National has earmarked the $5 billion to $7 billion it expects to make from partial assets sales for feel-good projects such as modernising schools, in a bid to sweeten up its most controversial election policy.
Prime Minister John Key announced his plan for a Future Investment Fund at National's campaign opening in Auckland yesterday, with just under four weeks to go to the November 26 election.
Asset sales promise to be one of the big issues tonight when Mr Key goes head to head with Labour leader Phil Goff for the first time in one of three television debates.
Mr Goff announced some spending plans of his own yesterday, promising to cancel work on the "holiday highway" from Puhoi to Wellsford and use $1.2 billion of the $1.7 billion this would save on an Auckland City rail loop.
National says $1 billion of its future fund would be tagged for education, including wiring schools for ultra-fast broadband and an IT network between schools called Network for Learning.
It would link schools to other schools enabling, for example, students at a school without a Latin teacher to be taught the subject by a teacher in another part of the country.
But the policy statement issued yesterday indicates that any government would have to be ready for a large education spending programme, as 44,000 more school students are expected in the system by 2020, which could require more than 2000 new classrooms.
It says 60 per cent of schools are more than 50 years old and many are earthquake risks.
As well, "96 per cent of new buildings modified between 1995 and 2005 have weather-tightness issues".
Finance Minister Bill English said using the asset-sales money for schools would mean the Government would be borrowing less.
Speaking after the campaign opening, Mr Key also said the fund could be used to invest further in Kiwibank.
"It could invest in another [state-owned enterprise] - for instance, you could put money into Kiwibank if you wanted to strengthen its capability to go into the SME [small and medium-sized enterprises] sector."
National announced its asset sales policy in January.
It plans to sell up to 49 per cent of four energy companies - Genesis, Meridian, Mighty River Power and Solid Energy - and reduce the Government's 75 per cent shareholding in Air New Zealand.
Polls have shown the policy is not popular with voters - 62.6 per cent disapproved of it in a Herald-DigiPoll survey in May - but this has not dented National's huge lead.

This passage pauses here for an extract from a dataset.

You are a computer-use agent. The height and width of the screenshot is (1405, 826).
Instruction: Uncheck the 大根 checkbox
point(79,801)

Although National calls its holding fund for asset sales the Future Investment Fund, it won't be an investment fund in the traditional sense.

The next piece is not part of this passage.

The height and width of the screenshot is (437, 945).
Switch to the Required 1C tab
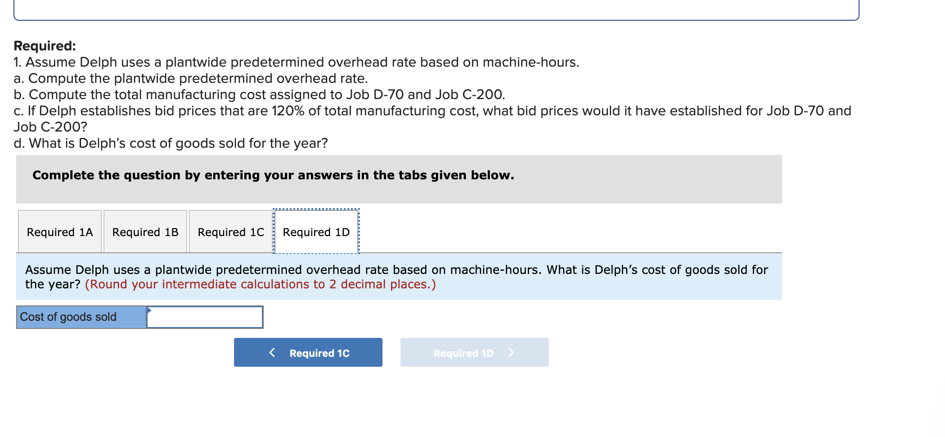pos(230,232)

It would be handled by the Treasury to manage money in and money out over five budgets.
Mr Key said: "The calculated decision we are making is we would rather as a Government own 51 per cent of Meridian and have a world-class education facility for our 800,000 youngsters than own 100 per cent of it."
National's launch yesterday was disrupted by a group of protesters who infiltrated the event and chanted, "Stop the war on the poor", as they were escorted out.
Mr Key stopped his speech briefly.
Referring to Labour's decision not to have a traditional campaign launch, he quipped that the protesters had come to National's because they weren't having one themselves.
Last night, Mr Goff said that the proposed fund was National using "shonky accounting to justify its dumb policy to hock off our valuable assets".
"It is unbelievably short-sighted to sell assets that are already owned by Kiwis and return almost $1 billion in dividends to be spent each year on services like health and education.
"If they're sold, you get a one-off bonus but the dividend stream is lost. It's like selling your house to pay off the mortgage."
A 3News-Reid Research poll last night showed a drop of more than five points for National and a rise for Labour from the 20s to the safer 30s.
The results were similar to a Herald-DigiPoll survey published on Saturday, which showed National on 53.5 per cent voter support, Labour on 30.3 per cent and the Greens on 9.5 per cent.